(Data supplied)

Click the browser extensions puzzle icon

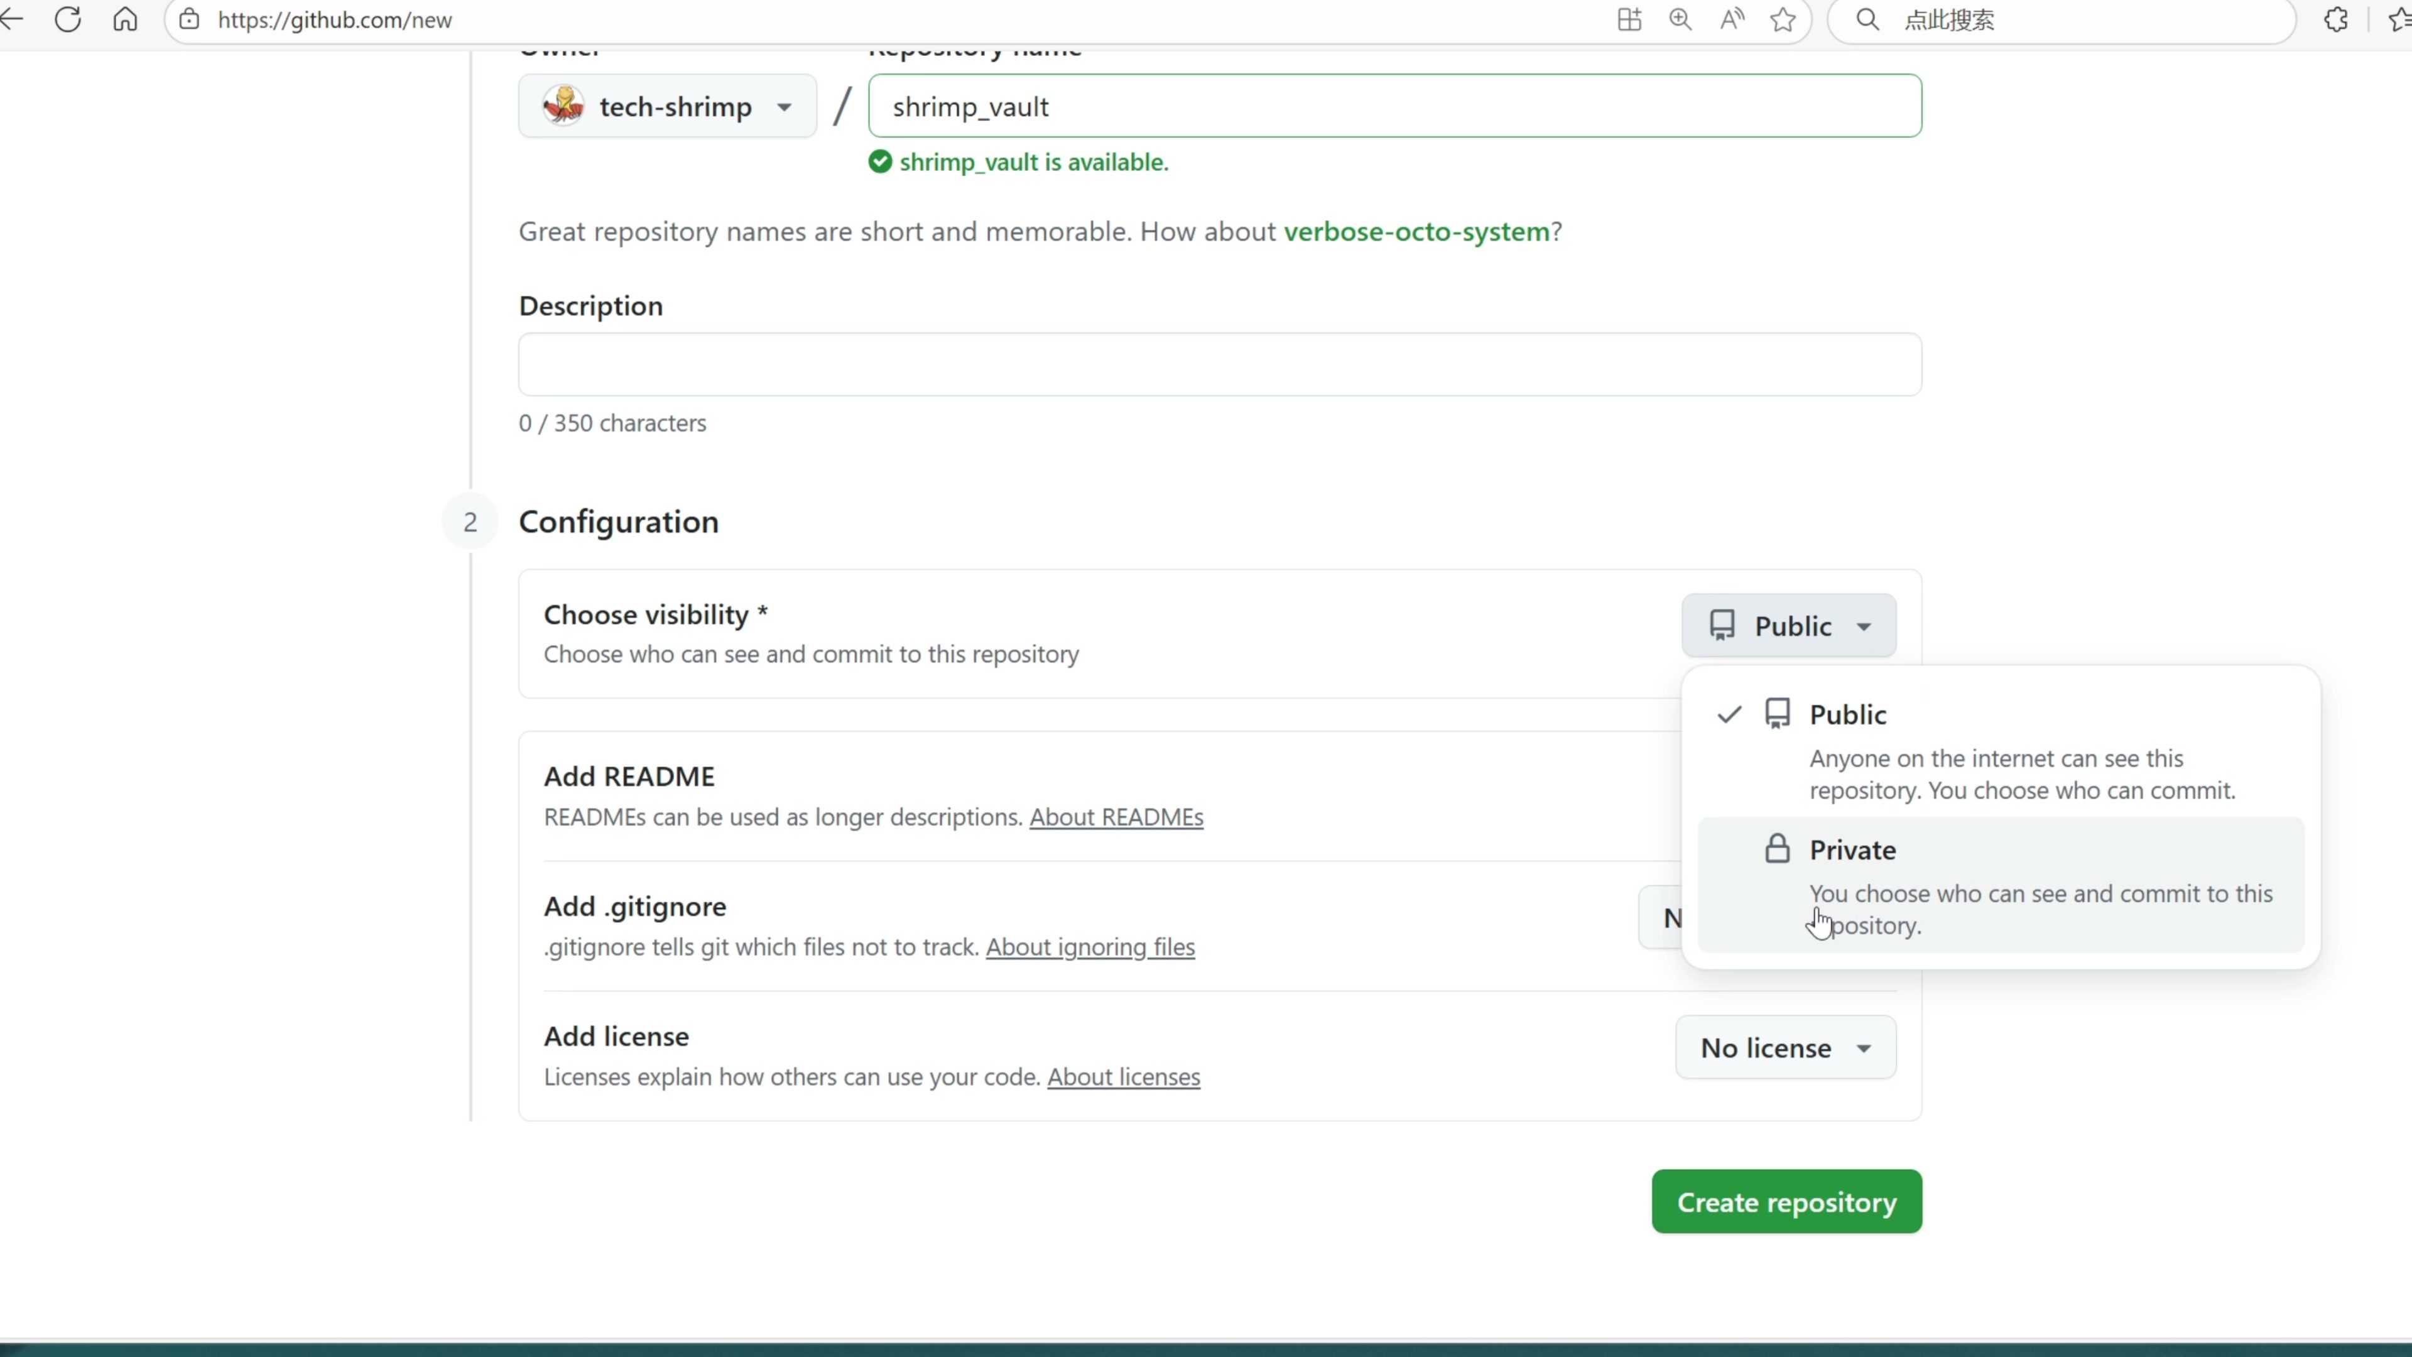pos(2335,20)
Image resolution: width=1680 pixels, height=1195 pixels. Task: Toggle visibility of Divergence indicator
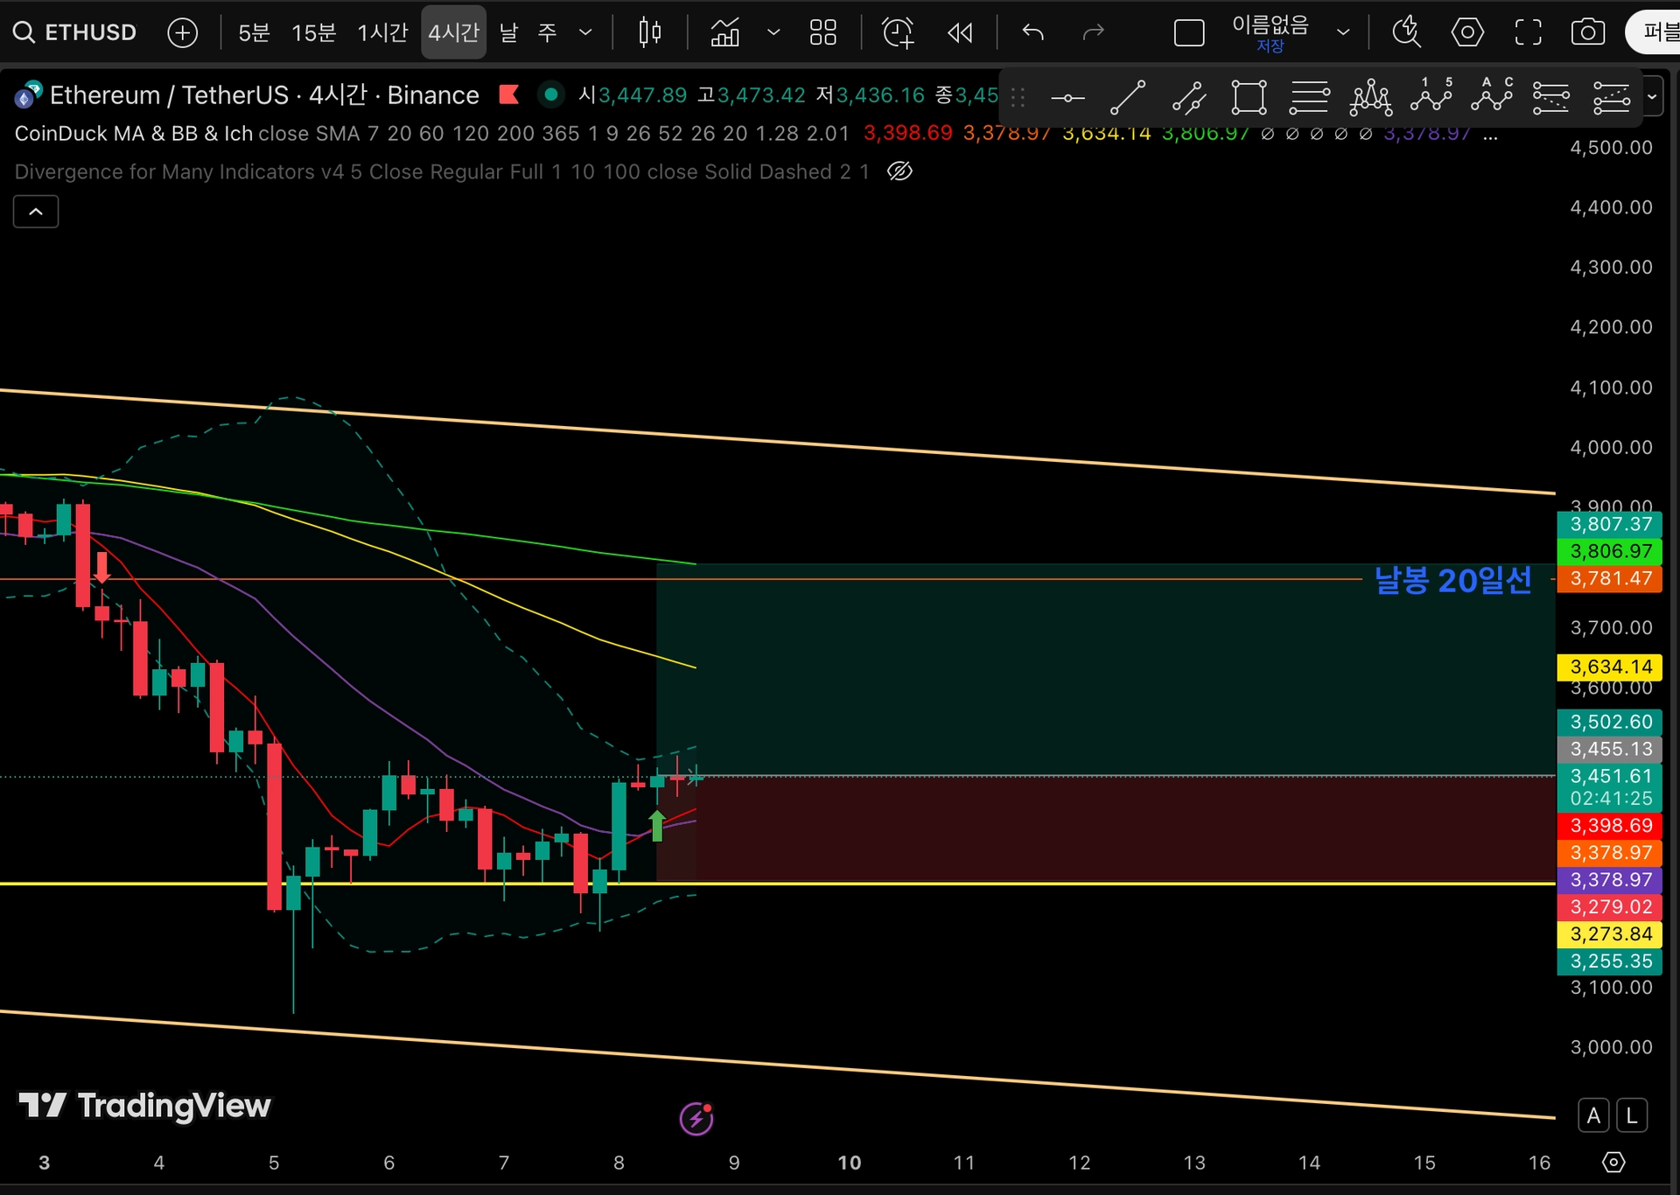[900, 171]
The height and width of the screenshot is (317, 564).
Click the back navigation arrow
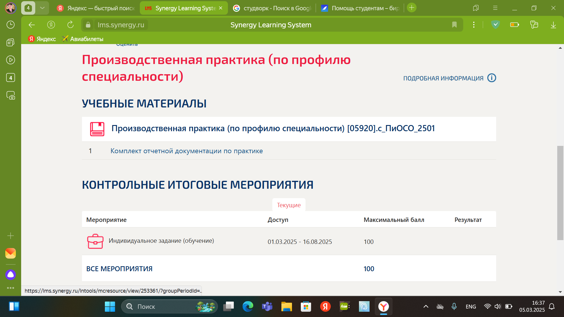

(End Data supplied)

Task goal:
Leaving out the pictures, reproduce the whole listing above exactly.

Exercise result:
Click the browser extensions puzzle icon

pos(2335,20)
Image resolution: width=1680 pixels, height=1195 pixels. Task: Toggle visibility of Divergence indicator
[900, 171]
The height and width of the screenshot is (317, 564).
Click the back navigation arrow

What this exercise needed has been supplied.